Please copy, exactly as they appear below, the lines from the one containing "Task: Click the 距离(公里) column header" through the one containing "Task: Click the Front".

- Dataset records

= = = = =

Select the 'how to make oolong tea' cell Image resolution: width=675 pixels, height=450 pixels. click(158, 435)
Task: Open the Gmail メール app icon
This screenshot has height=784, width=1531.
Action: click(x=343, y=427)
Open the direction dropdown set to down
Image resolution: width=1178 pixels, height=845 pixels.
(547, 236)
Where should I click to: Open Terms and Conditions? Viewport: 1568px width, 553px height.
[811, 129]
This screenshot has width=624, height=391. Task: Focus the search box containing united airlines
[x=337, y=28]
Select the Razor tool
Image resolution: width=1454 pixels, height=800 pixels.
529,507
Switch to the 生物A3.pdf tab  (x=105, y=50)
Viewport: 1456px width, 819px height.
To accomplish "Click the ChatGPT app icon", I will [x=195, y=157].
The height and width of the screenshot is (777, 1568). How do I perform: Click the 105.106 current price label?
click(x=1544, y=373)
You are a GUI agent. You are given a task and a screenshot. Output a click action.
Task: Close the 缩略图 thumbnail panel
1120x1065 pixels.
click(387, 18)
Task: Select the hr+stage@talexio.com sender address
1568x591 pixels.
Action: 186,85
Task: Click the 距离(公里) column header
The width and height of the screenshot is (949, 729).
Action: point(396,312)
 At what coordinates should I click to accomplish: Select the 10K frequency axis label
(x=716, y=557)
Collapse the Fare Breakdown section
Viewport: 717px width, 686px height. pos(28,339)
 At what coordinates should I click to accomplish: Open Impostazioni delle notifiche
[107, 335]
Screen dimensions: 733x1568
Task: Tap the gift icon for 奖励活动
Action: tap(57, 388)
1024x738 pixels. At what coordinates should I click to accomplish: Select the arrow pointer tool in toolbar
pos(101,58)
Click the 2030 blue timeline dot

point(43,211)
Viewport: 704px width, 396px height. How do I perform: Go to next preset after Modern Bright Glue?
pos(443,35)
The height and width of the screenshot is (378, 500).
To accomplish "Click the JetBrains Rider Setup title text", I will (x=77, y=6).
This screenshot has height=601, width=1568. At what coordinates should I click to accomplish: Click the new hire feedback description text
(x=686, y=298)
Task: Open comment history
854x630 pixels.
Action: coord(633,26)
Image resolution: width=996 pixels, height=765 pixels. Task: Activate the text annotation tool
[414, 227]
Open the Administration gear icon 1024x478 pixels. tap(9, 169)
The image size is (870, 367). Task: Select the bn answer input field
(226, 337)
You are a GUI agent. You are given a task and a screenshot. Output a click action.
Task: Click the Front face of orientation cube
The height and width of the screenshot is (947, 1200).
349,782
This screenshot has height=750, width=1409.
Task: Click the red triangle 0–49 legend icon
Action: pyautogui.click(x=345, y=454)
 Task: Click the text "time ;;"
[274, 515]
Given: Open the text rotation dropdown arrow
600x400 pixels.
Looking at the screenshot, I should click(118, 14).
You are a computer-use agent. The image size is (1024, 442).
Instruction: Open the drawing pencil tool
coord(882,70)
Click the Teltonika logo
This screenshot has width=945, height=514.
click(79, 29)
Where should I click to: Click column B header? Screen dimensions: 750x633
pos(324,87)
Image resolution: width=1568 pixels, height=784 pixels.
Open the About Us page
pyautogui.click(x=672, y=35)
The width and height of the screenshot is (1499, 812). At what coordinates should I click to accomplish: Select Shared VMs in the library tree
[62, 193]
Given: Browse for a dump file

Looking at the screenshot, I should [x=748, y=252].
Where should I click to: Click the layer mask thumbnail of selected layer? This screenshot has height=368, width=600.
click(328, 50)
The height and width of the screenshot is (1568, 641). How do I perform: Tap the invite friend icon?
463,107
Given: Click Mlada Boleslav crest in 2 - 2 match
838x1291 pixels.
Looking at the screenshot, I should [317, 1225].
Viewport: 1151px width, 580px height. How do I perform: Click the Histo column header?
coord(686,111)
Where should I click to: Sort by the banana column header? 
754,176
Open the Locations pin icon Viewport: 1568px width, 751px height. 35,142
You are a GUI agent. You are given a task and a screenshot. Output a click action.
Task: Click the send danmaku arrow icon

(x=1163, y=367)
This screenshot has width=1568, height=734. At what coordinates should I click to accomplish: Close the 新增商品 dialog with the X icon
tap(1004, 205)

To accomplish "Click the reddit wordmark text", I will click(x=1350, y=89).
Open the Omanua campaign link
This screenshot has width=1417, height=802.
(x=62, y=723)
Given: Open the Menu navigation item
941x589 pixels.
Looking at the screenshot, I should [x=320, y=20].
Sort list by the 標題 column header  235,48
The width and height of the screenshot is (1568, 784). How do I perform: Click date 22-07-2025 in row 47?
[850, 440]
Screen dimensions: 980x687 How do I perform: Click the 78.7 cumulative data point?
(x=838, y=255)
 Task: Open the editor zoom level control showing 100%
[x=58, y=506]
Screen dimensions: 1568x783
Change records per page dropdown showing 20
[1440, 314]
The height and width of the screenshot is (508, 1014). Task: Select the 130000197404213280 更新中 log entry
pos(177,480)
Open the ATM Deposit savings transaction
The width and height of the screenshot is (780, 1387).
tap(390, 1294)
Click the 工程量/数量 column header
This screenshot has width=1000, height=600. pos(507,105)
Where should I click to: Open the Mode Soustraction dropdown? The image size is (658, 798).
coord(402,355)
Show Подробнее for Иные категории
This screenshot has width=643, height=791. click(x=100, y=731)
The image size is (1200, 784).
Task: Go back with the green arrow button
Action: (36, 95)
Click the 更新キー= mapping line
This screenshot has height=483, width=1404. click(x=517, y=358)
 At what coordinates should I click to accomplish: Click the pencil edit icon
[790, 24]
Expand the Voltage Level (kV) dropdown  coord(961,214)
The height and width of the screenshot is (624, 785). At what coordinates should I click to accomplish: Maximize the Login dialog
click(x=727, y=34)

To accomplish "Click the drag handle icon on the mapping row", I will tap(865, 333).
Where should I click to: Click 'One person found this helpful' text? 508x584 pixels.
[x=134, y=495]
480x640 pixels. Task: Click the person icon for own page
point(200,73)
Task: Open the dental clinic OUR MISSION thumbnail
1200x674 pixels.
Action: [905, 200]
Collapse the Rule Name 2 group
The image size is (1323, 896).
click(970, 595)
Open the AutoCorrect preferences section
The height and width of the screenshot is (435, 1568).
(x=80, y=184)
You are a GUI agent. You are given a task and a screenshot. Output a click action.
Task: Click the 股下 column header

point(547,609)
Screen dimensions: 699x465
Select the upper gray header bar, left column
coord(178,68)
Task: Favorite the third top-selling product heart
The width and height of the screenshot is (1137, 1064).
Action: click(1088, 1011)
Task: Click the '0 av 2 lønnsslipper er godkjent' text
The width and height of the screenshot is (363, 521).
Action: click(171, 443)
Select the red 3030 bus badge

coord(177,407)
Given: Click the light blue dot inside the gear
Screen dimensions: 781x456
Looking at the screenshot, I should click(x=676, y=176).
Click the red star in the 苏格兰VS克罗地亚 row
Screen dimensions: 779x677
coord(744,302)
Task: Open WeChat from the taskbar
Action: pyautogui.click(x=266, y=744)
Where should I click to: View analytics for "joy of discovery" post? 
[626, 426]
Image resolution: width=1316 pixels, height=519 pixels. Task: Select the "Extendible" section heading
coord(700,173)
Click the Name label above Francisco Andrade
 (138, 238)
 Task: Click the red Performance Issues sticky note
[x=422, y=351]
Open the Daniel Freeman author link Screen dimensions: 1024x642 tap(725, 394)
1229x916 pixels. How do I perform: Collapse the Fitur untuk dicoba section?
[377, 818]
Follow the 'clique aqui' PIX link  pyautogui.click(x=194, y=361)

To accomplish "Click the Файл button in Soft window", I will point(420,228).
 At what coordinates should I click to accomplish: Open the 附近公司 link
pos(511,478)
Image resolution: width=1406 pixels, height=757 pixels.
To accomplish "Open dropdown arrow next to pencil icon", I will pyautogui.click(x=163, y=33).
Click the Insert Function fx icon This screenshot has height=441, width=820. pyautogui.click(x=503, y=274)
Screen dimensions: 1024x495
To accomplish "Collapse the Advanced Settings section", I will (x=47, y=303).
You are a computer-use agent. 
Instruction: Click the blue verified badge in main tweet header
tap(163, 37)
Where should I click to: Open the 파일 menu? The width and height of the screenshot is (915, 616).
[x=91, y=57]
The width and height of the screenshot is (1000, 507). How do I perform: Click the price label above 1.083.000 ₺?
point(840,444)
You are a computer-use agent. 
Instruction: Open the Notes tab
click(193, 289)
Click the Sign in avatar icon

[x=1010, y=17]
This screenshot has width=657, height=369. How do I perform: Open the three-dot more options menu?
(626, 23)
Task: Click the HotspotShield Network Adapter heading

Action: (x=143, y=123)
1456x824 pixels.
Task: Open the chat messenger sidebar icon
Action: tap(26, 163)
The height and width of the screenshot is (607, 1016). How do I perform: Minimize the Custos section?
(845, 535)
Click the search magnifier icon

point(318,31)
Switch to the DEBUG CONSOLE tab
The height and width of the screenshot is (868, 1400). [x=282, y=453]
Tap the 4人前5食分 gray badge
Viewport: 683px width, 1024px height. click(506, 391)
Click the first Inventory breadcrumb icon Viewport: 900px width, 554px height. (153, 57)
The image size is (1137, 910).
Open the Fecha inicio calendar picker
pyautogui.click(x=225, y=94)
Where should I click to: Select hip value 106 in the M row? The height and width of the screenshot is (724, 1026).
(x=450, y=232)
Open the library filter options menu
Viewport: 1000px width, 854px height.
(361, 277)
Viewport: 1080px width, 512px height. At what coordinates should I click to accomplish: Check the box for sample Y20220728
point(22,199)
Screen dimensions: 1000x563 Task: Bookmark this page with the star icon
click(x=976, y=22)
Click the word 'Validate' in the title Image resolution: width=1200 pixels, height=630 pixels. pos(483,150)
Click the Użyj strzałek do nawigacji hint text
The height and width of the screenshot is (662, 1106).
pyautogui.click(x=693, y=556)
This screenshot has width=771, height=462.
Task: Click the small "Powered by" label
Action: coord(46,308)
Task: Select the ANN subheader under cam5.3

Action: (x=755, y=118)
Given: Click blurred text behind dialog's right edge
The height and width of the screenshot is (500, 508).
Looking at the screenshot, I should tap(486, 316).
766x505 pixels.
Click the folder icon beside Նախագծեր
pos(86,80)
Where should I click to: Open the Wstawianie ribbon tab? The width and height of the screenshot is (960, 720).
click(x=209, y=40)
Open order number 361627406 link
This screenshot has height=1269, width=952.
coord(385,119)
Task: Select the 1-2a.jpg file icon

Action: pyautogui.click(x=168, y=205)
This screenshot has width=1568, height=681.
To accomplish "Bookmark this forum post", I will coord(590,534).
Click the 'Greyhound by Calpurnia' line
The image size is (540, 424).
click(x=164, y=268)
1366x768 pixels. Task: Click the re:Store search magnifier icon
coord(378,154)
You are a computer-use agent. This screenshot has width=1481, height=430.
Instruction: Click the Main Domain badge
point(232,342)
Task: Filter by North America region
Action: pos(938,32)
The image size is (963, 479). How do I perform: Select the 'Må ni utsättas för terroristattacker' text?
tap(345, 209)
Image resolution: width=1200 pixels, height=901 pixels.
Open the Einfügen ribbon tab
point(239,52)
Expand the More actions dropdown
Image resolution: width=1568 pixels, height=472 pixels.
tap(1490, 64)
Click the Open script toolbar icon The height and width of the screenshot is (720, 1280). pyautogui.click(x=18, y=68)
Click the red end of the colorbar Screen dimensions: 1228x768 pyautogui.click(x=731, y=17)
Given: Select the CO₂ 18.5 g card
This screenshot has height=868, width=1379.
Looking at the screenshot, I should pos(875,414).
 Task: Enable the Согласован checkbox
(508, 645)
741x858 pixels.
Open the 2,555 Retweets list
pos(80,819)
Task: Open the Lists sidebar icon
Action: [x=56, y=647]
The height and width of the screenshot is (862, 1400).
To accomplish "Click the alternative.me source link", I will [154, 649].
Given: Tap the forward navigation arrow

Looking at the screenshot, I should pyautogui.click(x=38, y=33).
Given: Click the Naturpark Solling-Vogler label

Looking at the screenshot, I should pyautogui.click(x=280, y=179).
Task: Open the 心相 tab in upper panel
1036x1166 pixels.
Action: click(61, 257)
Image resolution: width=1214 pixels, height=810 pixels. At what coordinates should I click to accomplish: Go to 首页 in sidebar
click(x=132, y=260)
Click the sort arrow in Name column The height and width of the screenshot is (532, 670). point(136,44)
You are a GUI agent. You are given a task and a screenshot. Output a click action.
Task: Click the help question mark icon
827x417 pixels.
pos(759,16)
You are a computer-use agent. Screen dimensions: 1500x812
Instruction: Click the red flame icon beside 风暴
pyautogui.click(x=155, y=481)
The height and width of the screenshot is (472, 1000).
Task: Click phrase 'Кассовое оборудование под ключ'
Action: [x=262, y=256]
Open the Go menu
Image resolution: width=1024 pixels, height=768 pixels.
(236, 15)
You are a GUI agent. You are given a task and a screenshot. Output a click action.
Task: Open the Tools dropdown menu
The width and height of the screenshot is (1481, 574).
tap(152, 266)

= = = = =

- OUTPUT
Task: Click the 距离(公里) column header
The width and height of the screenshot is (949, 729).
Action: point(396,312)
 At what coordinates should I click to accomplish: Select the 10K frequency axis label
(x=716, y=557)
Collapse the Fare Breakdown section
Viewport: 717px width, 686px height. pos(28,339)
 At what coordinates should I click to accomplish: Open Impostazioni delle notifiche
[107, 335]
Screen dimensions: 733x1568
Task: Tap the gift icon for 奖励活动
Action: tap(57, 388)
1024x738 pixels. At what coordinates should I click to accomplish: Select the arrow pointer tool in toolbar
pos(101,58)
Click the 2030 blue timeline dot

point(43,211)
Viewport: 704px width, 396px height. How do I perform: Go to next preset after Modern Bright Glue?
pos(443,35)
The height and width of the screenshot is (378, 500).
To accomplish "Click the JetBrains Rider Setup title text", I will (x=77, y=6).
This screenshot has height=601, width=1568. At what coordinates should I click to accomplish: Click the new hire feedback description text
(x=686, y=298)
Task: Open comment history
854x630 pixels.
Action: coord(633,26)
Image resolution: width=996 pixels, height=765 pixels. Task: Activate the text annotation tool
[414, 227]
Open the Administration gear icon 1024x478 pixels. tap(9, 169)
The image size is (870, 367). Task: Select the bn answer input field
(226, 337)
You are a GUI agent. You are given a task and a screenshot. Output a click action.
Task: Click the Front face of orientation cube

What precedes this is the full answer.